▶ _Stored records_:
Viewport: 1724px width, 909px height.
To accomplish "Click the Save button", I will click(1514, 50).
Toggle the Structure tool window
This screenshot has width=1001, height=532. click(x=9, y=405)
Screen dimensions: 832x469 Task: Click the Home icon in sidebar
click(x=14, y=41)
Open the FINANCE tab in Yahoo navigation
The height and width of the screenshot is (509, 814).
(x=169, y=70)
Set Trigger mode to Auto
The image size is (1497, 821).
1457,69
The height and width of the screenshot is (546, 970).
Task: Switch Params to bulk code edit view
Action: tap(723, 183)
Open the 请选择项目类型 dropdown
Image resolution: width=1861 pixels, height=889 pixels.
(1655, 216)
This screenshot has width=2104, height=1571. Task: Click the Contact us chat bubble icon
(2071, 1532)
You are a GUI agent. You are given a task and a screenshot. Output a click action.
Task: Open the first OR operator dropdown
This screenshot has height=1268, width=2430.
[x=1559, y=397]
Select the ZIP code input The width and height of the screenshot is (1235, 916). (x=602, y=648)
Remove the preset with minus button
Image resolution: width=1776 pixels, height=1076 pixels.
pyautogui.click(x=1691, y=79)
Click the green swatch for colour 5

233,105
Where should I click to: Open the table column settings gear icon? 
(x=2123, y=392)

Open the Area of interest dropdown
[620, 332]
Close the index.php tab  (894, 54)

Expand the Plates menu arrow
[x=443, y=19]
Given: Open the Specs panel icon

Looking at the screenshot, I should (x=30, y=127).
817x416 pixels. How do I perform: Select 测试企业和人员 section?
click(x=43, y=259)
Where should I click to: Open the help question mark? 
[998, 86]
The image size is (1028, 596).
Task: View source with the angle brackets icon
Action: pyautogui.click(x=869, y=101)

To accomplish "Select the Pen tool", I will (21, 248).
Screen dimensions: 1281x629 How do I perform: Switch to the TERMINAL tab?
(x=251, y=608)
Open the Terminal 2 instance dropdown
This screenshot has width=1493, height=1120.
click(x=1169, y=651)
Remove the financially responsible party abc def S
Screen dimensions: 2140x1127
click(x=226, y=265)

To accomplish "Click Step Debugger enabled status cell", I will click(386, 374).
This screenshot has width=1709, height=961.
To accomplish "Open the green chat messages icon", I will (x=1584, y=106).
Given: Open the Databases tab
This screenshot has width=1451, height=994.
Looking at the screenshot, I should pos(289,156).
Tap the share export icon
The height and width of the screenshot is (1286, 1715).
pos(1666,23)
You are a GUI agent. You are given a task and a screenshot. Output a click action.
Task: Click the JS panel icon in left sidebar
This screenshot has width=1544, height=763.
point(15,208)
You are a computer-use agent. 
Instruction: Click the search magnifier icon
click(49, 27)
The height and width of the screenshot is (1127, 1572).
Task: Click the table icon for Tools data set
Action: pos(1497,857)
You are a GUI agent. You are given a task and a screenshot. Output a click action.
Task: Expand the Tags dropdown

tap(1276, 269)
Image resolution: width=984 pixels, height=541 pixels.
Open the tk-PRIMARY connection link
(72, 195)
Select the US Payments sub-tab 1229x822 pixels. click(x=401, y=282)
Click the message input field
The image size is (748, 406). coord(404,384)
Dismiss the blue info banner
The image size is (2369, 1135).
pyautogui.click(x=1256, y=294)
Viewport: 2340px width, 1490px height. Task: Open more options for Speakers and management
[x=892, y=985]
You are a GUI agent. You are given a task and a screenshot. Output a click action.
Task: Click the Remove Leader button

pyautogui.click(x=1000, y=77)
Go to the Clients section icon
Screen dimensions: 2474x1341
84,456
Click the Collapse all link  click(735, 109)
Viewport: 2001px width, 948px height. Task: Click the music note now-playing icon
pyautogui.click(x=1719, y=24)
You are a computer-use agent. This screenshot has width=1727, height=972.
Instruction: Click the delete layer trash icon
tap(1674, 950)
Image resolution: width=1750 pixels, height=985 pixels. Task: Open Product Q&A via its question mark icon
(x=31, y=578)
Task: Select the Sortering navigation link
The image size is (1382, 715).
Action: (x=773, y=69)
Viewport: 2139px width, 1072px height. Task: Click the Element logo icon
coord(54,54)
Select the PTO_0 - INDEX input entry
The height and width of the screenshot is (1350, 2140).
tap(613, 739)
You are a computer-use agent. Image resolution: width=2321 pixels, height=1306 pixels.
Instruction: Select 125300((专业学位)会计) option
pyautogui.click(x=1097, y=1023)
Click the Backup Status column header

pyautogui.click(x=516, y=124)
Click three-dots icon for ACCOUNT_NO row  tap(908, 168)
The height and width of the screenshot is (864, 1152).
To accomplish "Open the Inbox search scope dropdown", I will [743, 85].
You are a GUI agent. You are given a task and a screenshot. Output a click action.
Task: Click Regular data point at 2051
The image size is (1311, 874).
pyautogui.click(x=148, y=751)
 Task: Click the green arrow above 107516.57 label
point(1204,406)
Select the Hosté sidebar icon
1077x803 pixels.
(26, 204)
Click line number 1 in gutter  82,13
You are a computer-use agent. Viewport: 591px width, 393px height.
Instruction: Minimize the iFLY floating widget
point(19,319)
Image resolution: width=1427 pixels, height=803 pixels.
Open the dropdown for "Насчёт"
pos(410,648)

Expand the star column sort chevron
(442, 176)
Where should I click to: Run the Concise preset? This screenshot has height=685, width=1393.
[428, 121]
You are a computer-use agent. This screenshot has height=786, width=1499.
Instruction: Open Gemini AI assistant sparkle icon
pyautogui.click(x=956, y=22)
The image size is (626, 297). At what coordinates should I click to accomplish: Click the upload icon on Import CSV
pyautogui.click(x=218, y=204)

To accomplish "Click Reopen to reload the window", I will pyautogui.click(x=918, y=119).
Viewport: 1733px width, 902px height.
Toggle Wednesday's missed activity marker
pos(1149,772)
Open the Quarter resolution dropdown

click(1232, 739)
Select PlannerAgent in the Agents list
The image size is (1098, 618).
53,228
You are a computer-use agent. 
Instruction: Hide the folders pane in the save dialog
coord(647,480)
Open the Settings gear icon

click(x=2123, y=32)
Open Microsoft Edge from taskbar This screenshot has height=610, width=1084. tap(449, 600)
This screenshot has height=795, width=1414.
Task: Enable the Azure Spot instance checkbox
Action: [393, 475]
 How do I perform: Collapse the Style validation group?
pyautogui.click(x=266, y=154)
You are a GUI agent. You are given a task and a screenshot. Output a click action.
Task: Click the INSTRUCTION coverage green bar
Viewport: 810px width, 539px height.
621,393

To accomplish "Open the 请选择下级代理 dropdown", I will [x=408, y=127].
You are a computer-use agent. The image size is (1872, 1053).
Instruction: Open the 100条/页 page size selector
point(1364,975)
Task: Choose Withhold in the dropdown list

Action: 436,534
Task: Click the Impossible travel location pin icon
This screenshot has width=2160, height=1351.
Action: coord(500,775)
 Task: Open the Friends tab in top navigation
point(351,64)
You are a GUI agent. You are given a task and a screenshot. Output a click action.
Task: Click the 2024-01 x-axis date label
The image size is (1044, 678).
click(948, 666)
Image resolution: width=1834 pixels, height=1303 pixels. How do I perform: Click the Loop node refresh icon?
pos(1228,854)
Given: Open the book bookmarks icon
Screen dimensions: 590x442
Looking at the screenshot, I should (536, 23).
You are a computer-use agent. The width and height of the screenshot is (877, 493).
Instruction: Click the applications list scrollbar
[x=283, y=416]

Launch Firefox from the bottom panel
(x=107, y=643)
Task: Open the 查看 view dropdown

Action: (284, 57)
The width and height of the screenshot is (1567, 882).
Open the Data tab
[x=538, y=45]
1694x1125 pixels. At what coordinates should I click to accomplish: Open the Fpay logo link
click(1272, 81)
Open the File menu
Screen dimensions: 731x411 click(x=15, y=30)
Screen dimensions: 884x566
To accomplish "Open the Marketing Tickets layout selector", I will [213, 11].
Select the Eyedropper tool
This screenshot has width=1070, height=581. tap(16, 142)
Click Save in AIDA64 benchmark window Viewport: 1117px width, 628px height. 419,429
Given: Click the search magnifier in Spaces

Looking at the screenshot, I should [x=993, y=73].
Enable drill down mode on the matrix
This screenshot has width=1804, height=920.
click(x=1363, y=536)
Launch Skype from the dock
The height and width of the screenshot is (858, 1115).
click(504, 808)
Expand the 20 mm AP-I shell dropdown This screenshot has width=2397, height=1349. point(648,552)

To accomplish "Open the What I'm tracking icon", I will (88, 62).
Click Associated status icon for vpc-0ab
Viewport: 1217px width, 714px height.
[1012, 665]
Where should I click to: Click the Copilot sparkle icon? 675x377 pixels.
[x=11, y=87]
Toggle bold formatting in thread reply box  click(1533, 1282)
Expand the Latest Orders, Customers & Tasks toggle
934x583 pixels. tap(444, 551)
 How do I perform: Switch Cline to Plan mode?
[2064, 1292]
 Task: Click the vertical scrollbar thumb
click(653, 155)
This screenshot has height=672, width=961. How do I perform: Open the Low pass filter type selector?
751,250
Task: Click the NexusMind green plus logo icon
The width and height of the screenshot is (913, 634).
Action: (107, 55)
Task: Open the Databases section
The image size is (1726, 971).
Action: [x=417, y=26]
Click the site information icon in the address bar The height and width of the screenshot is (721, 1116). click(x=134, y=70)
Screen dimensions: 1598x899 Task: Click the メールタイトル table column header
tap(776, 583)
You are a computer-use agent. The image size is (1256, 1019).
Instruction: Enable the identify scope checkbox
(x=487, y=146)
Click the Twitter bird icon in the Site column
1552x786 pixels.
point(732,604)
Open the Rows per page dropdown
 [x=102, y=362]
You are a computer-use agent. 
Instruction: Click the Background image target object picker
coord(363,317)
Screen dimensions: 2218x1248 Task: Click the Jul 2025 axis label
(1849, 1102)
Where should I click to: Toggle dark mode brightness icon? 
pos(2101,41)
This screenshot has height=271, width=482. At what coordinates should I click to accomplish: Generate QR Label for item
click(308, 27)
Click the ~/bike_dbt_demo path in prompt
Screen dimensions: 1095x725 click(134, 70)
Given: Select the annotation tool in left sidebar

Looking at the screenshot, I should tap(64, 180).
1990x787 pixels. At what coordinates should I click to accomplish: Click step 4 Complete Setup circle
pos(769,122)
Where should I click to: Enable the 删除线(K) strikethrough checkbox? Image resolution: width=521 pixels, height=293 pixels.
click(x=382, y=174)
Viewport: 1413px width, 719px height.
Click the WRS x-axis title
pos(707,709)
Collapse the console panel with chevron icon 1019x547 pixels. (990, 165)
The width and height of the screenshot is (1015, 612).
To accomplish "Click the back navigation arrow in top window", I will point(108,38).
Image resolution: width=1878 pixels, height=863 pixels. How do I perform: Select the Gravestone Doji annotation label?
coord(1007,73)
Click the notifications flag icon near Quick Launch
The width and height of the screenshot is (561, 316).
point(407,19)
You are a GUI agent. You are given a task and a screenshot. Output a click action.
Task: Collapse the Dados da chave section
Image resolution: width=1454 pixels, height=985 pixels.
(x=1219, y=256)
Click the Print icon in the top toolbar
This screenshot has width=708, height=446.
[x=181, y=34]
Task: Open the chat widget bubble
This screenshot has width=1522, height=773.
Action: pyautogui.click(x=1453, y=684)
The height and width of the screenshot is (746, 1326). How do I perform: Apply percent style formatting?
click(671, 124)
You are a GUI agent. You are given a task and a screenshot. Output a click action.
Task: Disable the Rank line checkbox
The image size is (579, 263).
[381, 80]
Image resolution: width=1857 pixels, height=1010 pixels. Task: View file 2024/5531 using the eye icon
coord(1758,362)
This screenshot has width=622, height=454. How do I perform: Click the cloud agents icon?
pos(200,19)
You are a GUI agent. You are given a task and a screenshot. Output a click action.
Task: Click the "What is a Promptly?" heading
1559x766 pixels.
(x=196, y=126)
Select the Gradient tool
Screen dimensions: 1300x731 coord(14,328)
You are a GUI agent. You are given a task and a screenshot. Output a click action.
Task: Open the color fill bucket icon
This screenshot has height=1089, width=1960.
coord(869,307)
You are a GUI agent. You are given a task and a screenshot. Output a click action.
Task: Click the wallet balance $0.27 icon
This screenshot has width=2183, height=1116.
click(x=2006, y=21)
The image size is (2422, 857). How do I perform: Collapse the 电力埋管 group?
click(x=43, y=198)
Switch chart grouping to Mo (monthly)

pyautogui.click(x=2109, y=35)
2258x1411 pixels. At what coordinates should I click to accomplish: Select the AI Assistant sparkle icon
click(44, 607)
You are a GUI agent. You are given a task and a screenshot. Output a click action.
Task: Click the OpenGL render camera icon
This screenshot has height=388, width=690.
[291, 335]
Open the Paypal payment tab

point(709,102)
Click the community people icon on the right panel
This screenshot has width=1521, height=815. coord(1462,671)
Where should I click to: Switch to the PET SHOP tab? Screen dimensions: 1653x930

▶ _Problem details_: Pull out every line of the records that includes the string "Databases".

▶ _Answer to this problem_:
Given: Open the Databases tab
Task: Open the Databases section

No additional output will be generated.